After much discussion among the leadership of CRJ, Bob Gordh produced this excellent history and description
The Committee for Racial JusticeCRJ originated in response to a single disturbing racial incident.
On May 4, 2011, an African American member of the Santa Monica High School wrestling team was held against his will and chained to his locker by two Caucasian teammates while there were chants of “Slave for sale” and a wrestling dummy had a noose around its neck nearby. This racially charged incident and the District’s slow response were the catalyst for the formation of the Committee for Racial Justice (CRJ). Our 11-person
Steering Committee consists of parents of Santa Monica students, community members and clergy. CRJ membership is open to all. We welcome all people of good will to attend our workshops and join our working committees.
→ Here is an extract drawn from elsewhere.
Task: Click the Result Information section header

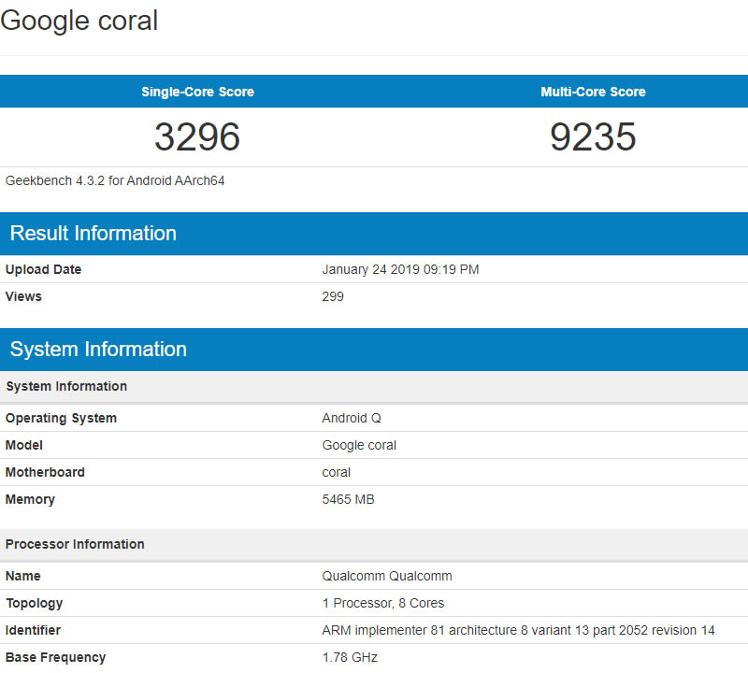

CRJ is committed to combating all forms of racial injustice, whether overt or covert, whether individualized or systemic, that may take place in
our community. While we know that racism affects many cultural groups, we are especially drawn to focus on the severe impact it has on the African
CRJ has been active in 3 main arenas.
Since early in its existence, CRJ has been active in 3 arenas. First, we have produced a series of workshops on various aspects of the subject of race. We do not, of course, view race as a natural category but rather as a social construct imposed by racism. Racism has had an enormously complex and destructive history in our country. Likewise, it persists today in enormously complex and destructive ways. In common with anti-racists everywhere, we see racism as much more than just a conscious attitude. It can also be an unconscious bias. Moreover it is much more than just attitude, whether conscious or unconscious. It is also an insidious pattern
embedded in the systems by which our society is organized. It manifests itself, for instance, in segregated housing patterns, in enormous racial disparities in our distribution of wealth, in the use of predominantly Eurocentric materials in our history classes, in racially discriminatory policing, etc. The study of race and racism is multi-disciplinary, involving the fields of history, sociology, political science, psychology, economics, religion, literature and other arts, and more. There is so much to learn!
Hence, our monthly educational workshops, which typically feature noted guest speakers, as well as time for discussion and dialogue.
And of course, there is so much to do to undo racism. A regular feature of our workshops, therefore, is to inform our attendees of a variety of opportunities for action.
Second, CRJ works continuously to advocate for Black students in the Santa Monica/Malibu Unified School District. We persistently push for policies and practices that will benefit Black students. We do not espouse “colorblindness.” We believe Black students face specific challenges in this society, which is so pervaded by racism, and we believe, accordingly, that they deserve various kinds of support that are designed especially for them. For example, we believe that they deserve courses that are specifically about Black history and culture, as opposed to mere equal access to predominantly Eurocentric courses. It is worth noting that CRJ avoids a binary approach to thinking about race. We do not, for instance, divide individuals simply into racists and non-racists. Instead we recognize that we are all at some point on a continuum. Similarly we see institutions like the Santa Monica schools as being at some point on a continuum. Our goal is to push them to the highest point possible. We believe that not only Black students but all students will benefit enormously as a result. CRJ has created a document called “A Vision for Schools where Black Lives Matter” to guide us in this work. During the 2017-2018 school year we will be campaigning specifically to establish a support group for the parents, grandparents and guardians of Black students for every school in the district.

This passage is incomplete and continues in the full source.